DATASET EXTRACT section start
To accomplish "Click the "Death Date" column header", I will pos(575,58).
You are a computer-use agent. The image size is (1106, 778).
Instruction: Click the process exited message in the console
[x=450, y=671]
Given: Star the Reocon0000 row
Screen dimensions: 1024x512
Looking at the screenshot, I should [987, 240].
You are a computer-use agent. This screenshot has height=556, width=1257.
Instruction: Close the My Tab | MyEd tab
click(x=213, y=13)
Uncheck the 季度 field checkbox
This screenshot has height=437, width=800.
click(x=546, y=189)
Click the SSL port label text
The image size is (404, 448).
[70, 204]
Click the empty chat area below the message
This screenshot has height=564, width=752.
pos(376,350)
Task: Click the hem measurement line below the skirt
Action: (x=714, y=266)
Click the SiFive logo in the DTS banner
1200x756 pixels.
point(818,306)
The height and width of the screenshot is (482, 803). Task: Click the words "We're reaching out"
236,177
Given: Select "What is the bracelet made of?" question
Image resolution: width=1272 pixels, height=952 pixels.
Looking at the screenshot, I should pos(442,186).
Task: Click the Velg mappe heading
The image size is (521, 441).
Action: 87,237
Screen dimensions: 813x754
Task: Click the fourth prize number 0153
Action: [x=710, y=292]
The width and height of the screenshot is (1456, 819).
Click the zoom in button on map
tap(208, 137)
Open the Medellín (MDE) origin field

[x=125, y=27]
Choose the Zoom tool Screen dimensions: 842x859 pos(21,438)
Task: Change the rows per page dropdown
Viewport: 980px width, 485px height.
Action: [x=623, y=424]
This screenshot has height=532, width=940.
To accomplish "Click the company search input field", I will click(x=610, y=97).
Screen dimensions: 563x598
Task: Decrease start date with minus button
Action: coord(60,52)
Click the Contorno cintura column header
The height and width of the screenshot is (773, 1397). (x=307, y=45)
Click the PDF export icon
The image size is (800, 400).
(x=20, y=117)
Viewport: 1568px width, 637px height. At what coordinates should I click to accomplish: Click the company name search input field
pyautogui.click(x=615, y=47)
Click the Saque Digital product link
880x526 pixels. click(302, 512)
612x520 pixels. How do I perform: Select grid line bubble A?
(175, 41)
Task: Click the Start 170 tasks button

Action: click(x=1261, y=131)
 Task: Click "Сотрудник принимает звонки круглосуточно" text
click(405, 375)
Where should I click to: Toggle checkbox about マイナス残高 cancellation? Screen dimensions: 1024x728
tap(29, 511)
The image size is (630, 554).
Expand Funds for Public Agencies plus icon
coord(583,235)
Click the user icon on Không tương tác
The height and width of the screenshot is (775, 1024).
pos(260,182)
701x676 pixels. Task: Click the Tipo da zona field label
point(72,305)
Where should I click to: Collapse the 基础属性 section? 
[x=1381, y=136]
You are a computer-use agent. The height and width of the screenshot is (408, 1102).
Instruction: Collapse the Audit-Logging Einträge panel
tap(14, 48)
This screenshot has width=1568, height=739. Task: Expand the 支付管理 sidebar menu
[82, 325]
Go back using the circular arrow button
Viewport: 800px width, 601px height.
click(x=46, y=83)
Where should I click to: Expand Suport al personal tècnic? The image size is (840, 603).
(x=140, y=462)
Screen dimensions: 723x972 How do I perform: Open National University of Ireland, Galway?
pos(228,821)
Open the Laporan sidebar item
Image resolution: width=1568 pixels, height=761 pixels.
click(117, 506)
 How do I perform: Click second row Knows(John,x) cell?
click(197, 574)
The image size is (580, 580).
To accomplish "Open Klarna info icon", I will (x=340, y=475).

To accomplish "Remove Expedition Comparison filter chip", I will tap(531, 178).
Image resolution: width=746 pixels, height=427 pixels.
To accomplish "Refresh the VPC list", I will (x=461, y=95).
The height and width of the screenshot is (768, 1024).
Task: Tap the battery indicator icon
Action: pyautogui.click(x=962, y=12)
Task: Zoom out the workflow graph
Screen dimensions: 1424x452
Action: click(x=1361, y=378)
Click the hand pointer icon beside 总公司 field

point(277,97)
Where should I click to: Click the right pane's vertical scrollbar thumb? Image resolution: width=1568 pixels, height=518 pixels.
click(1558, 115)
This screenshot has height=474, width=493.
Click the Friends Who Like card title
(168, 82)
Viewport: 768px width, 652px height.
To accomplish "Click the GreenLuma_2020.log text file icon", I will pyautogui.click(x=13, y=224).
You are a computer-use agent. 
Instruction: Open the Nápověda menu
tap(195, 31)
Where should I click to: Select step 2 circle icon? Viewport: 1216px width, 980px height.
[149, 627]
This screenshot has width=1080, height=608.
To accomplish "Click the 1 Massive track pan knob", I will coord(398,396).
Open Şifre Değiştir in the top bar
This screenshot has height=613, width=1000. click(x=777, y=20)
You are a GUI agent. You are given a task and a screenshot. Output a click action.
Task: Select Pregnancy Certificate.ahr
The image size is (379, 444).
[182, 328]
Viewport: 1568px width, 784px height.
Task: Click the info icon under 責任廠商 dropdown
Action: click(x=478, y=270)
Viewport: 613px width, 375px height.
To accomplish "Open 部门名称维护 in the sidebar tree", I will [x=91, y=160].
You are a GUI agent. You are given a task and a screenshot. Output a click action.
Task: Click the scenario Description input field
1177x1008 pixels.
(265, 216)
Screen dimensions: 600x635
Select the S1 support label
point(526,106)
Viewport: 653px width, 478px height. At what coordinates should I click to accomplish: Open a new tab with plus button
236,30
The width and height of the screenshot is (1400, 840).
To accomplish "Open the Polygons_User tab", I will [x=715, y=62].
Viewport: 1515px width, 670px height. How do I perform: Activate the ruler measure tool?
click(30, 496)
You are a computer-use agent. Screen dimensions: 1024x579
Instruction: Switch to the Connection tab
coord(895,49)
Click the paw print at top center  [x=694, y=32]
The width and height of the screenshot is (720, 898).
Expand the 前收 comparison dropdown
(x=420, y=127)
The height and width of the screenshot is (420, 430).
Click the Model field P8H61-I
DATASET EXTRACT section end
TASK DETAILS:
Print only these lines, please. They run from the start of the entries above to the line containing "is the bracelet", both ends included, and must match exactly.

SOLUTION TO THIS EXERCISE:
To accomplish "Click the "Death Date" column header", I will pos(575,58).
You are a computer-use agent. The image size is (1106, 778).
Instruction: Click the process exited message in the console
[x=450, y=671]
Given: Star the Reocon0000 row
Screen dimensions: 1024x512
Looking at the screenshot, I should [987, 240].
You are a computer-use agent. This screenshot has height=556, width=1257.
Instruction: Close the My Tab | MyEd tab
click(x=213, y=13)
Uncheck the 季度 field checkbox
This screenshot has height=437, width=800.
click(x=546, y=189)
Click the SSL port label text
The image size is (404, 448).
[70, 204]
Click the empty chat area below the message
This screenshot has height=564, width=752.
pos(376,350)
Task: Click the hem measurement line below the skirt
Action: (x=714, y=266)
Click the SiFive logo in the DTS banner
1200x756 pixels.
point(818,306)
The height and width of the screenshot is (482, 803). Task: Click the words "We're reaching out"
236,177
Given: Select "What is the bracelet made of?" question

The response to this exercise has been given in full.